Let's stop glorifying failure

On the ScaleX stage at DTS 2019 (Dublin Tech Summit) Willie Morris got real in his talk about startup failure.

Morris is a Partner and COO of Luduss, a company which invests time, resources and capital in external businesses it believes in and executes against internal ideas that can have a real impact. However, he is probably more known for his successful exit from the charitable faith-based startup Faithbox, which provides monthly subscription boxes to the Christian market with devotionals, books, and products that benefit charities.

Why talk about failure?

Morris explained: "With a subscription company [Faithbox], where you are trying to deliver something new every month, failures stack up. Things happen, like sending chocolate during a random heatwave. You learn fast."

What is failure?

There are two types of failure:

  1. Feeling like a failure.
  2. Actually failing: falling short of our own or others expectations.

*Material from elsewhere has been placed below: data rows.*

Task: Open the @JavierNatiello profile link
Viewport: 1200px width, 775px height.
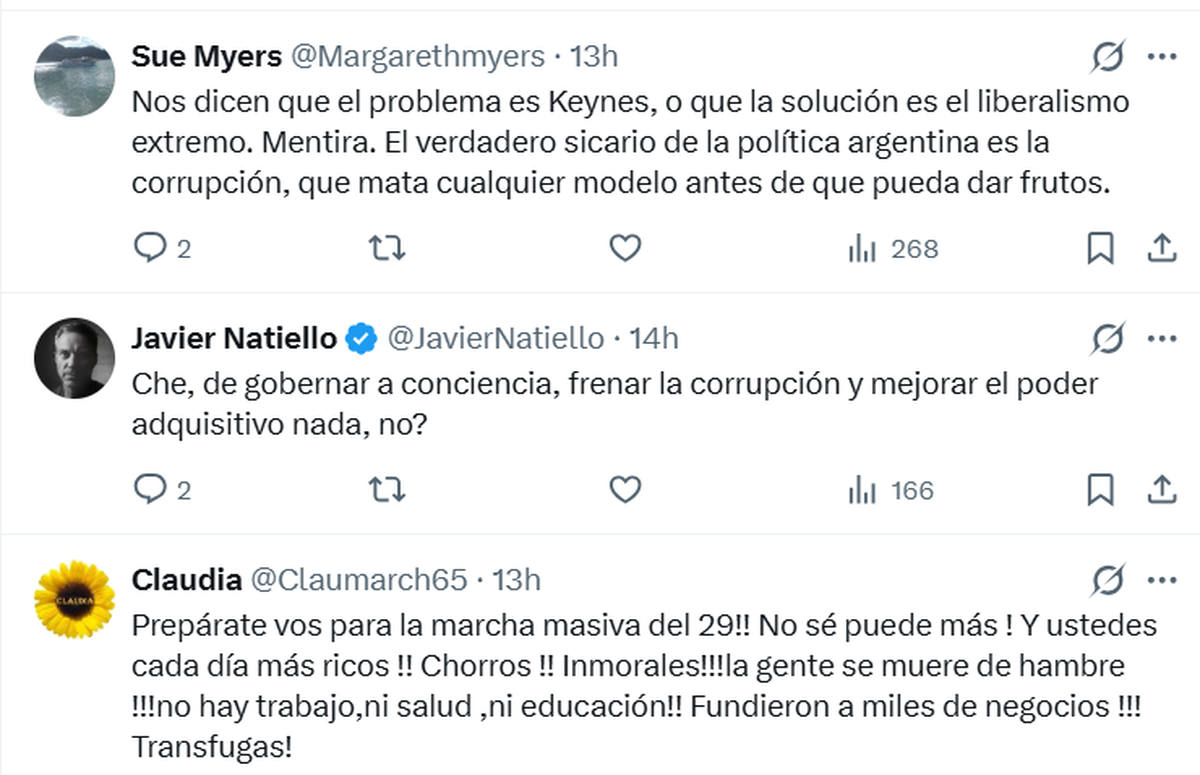Action: click(x=495, y=339)
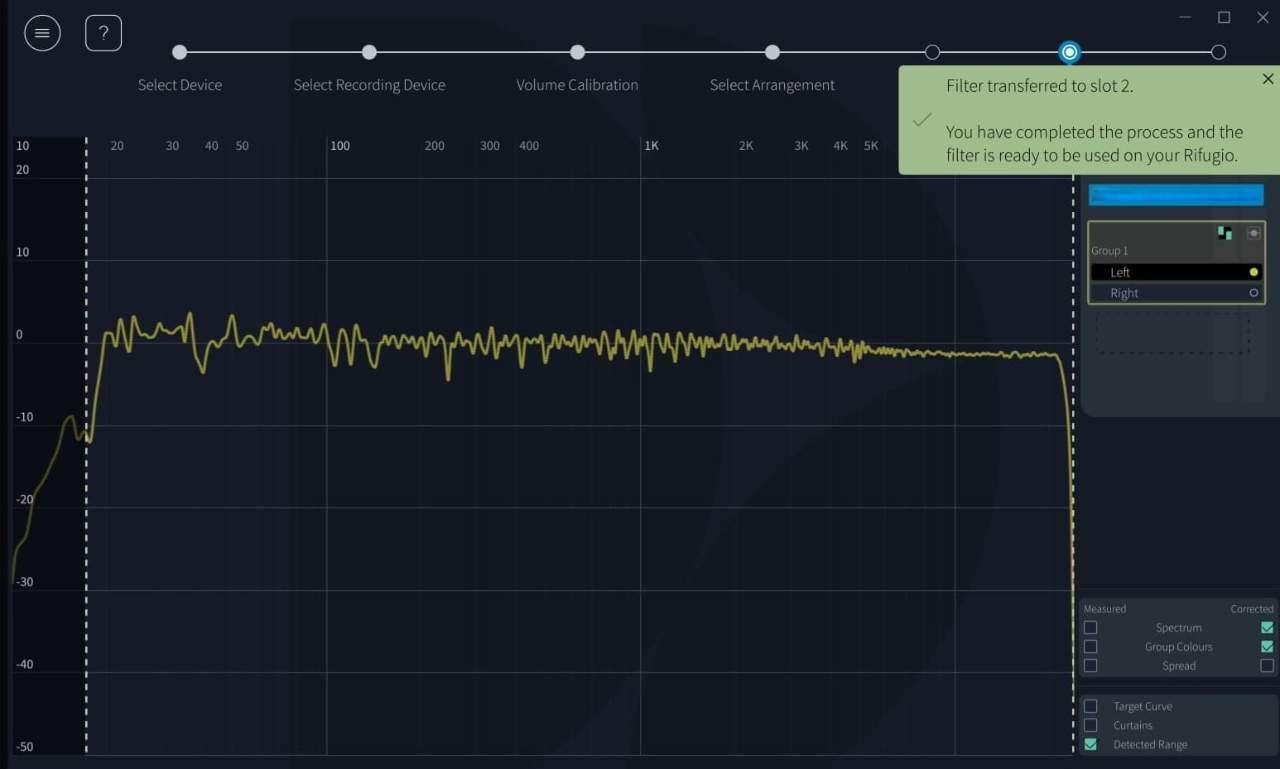Enable the Curtains checkbox
Image resolution: width=1280 pixels, height=769 pixels.
click(1091, 725)
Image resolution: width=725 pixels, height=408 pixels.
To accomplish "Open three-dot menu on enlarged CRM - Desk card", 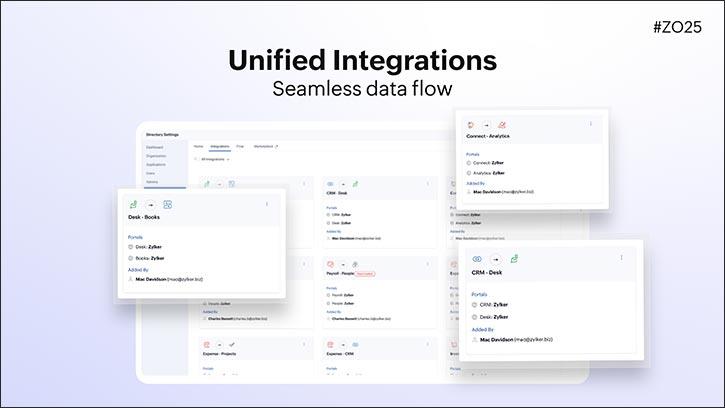I will coord(620,259).
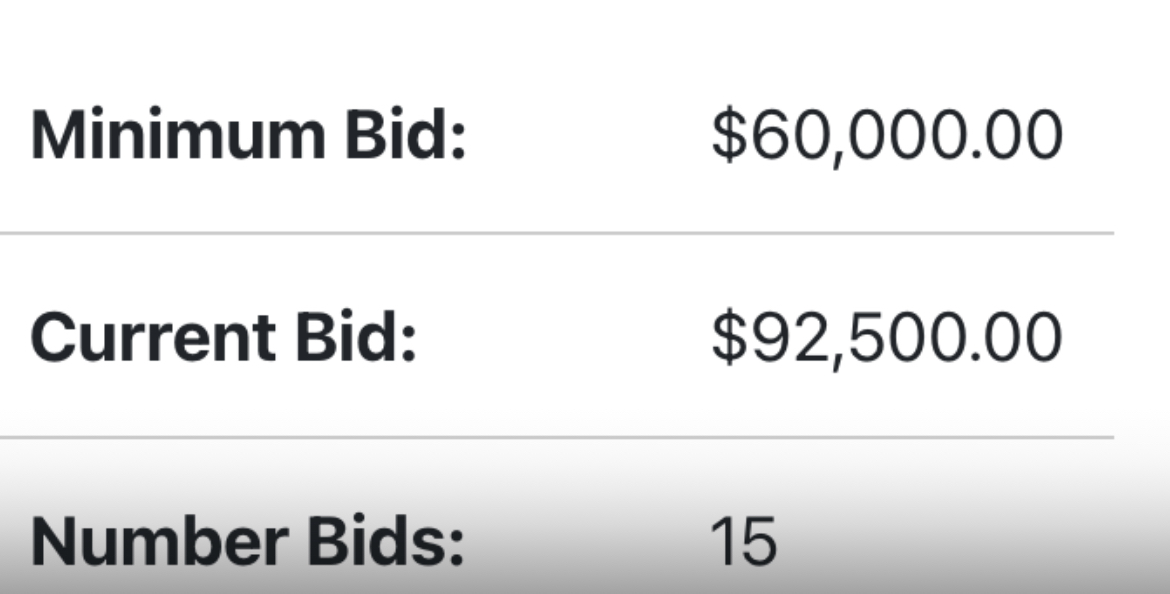Click the Minimum Bid label

[248, 135]
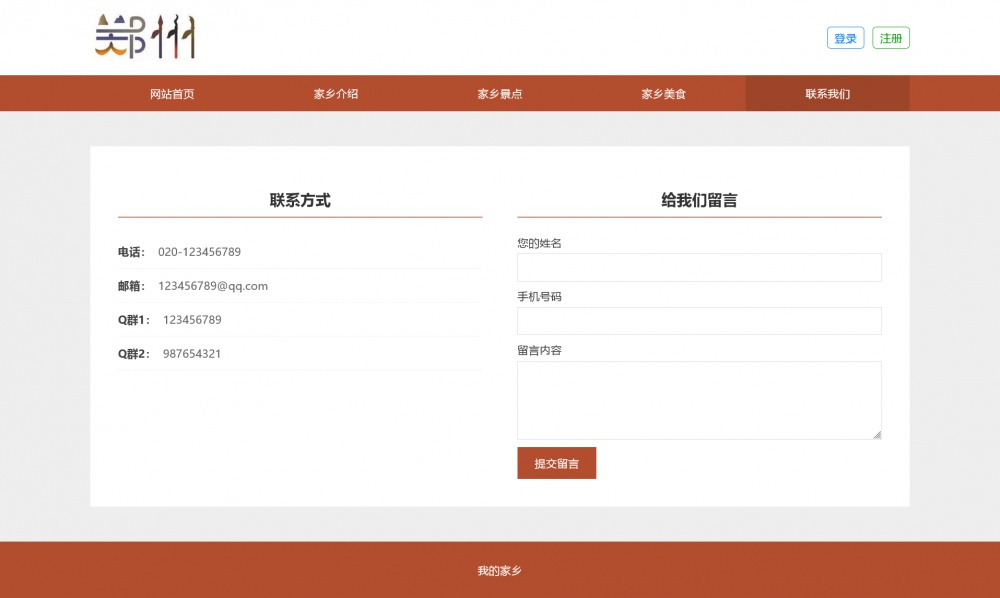This screenshot has height=598, width=1000.
Task: Click inside the 留言内容 message textarea
Action: pyautogui.click(x=699, y=400)
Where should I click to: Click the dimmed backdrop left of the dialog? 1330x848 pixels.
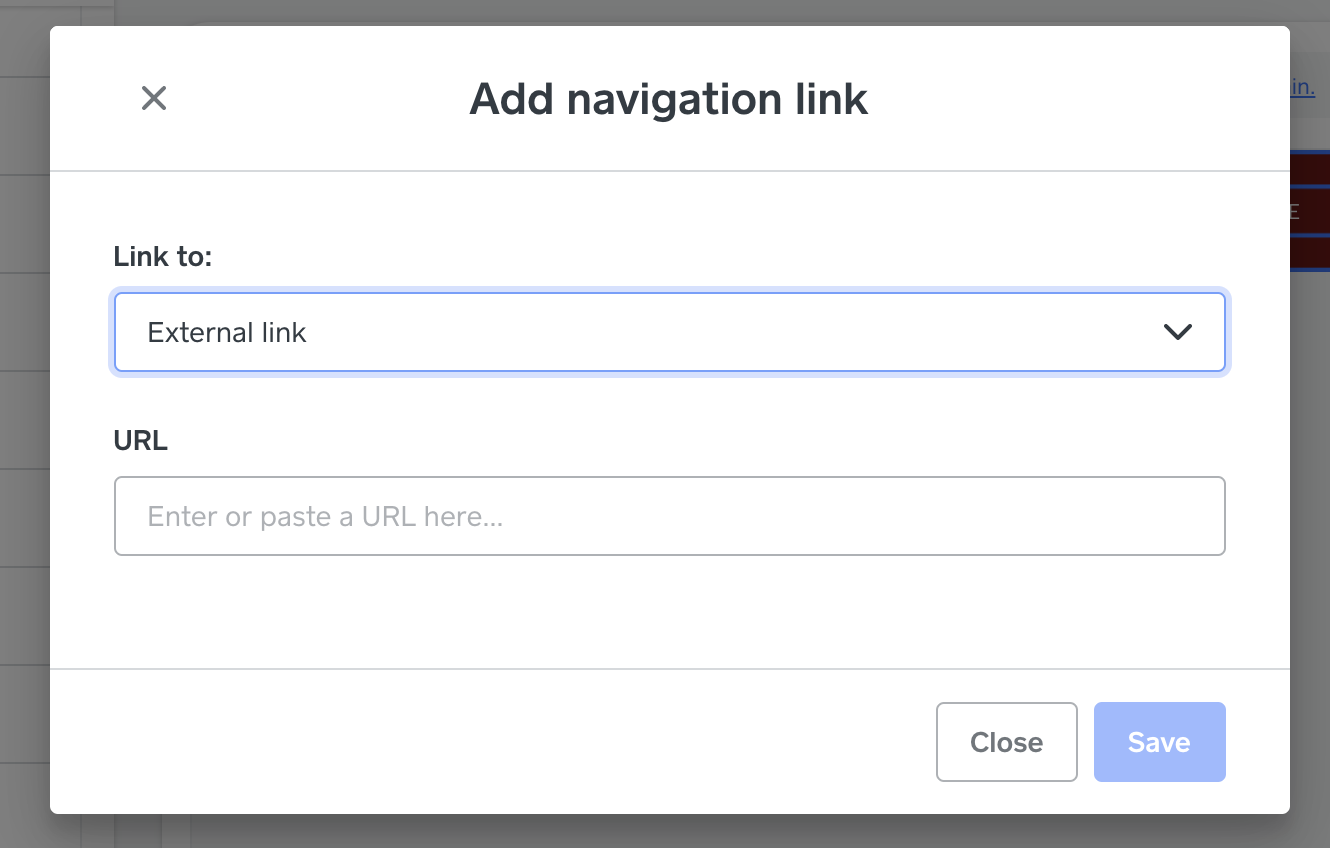(25, 420)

"In the startup world there is a glorification of failure," Morris said. "But the issue with that is that it's a micro-strategy to fall back on when you failure. Failure is worse then Liam Neeson in Taken, wherever you go it will find you."

In life you have failures both personal and in business, failing yourself or customers or investors, and falling short of their expectations of what they want from you.

How do we deal with it?

  • Mentally and emotionally
  • Tactically


"Write your goals down. This holds you accountable and gives you something to work towards," said Morris. "Not just your goals. Write down your team goals and customer goals - and really importantly, your investor goals. This prevents a lot of hard conversations later by doing this together up front."

When it comes to advice, Morris handed out some of his own: "As a startup, entrepreneur and a human, when someone gives you advice, think: does that piece of advice map towards what I want to achieve?"

Morris explained that during the entrepreneurial journey, there a lot of peaks and valleys and the air at the top of the mountain is thin - it's hard to stay there - and the valleys are hard to get out of: "Figure out what habits make you happy and practice these. Remind yourself why you're going up that mountain in the first place."

You are better at creative problem solving when you are not staring the problem directly in the face.

"When you're stuck on a problem, get your mind off of it, take a walk, however counter-intuitive it may seem, it is better for your emotional health and helps you to solve the problem."

Lightening Round

  1. Don't complain: "Don't build these neural pathways that are negative rather than seeking a positive outlook."
  2. "Own your shit," Morris said. "It can be tough to own this, but once you figure out how to prevent mistakes happening again, then you have control."
  3. Learn from the mistake/failure: "If you don't you will fail again. It's okay to fail as long as you learn from it.

Failure Happens

"Whether a professional athlete or up and coming construction worker you are bound to fail," state Morris. "But make these small micro-failures. Lose some battles but learn from this and win the war."

"Life is dynamic, dealing with failure comes down to practising routines that make you happy when you fail and learning from the mistakes. But no matter how much you practice things that make you happy, you will have times when you feel negative about the process, but be stubborn and persevere."

Fail as a team

Failure as a team is hard and is individualistic to how each organisation reacts. "Figure out what is motivates your team, why, why is the morale low? You can get up and give everyone a great pep talk, but for me I find being transparent is the best option, then they can share the win with you when it comes," shared Morris.

When asked about whether failure should be as celebrated as part of the work culture by Europeans, who are not as accepting of this attitude as Americans, Morris replied: "Failure is not a North Star, success is."